TO DO: Transcribe exactly the lines from the one containing "Where should I" through the end of the data, both included. Leave out pictures.

MATERIAL SUPPLIED:
┌──

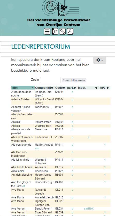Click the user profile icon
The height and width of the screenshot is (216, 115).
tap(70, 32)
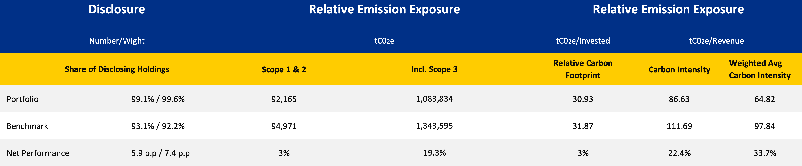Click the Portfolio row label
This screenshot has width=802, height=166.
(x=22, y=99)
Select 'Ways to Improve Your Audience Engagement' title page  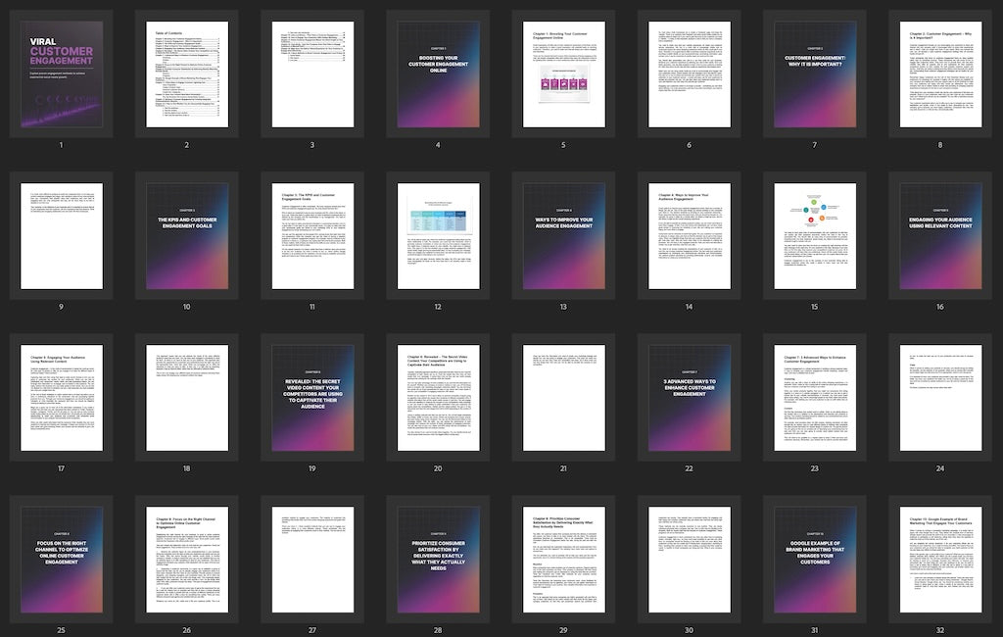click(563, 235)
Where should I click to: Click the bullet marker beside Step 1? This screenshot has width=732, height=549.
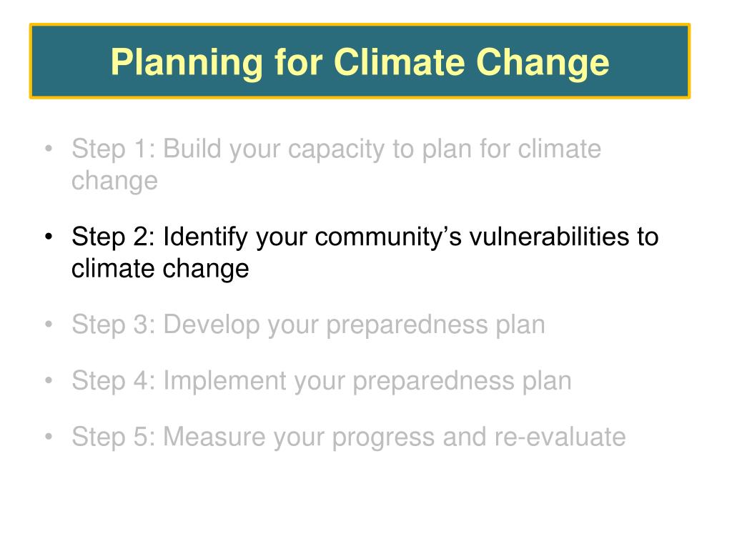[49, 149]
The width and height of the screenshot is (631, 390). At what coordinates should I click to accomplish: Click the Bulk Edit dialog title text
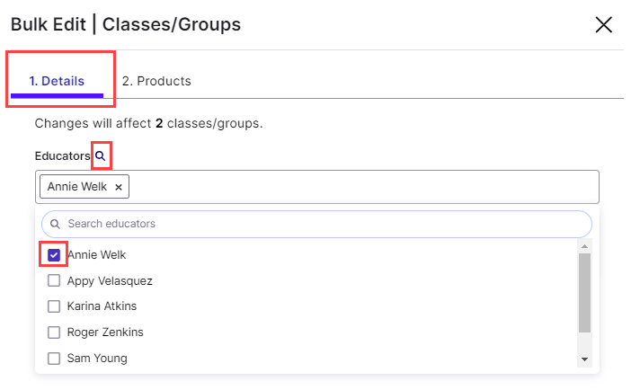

└──

EXERCISE RESULT:
Where should I click to: Click the bullet marker beside Step 1? This screenshot has width=732, height=549.
[49, 149]
The width and height of the screenshot is (631, 390). At what coordinates should I click to accomplish: Click the Bulk Edit dialog title text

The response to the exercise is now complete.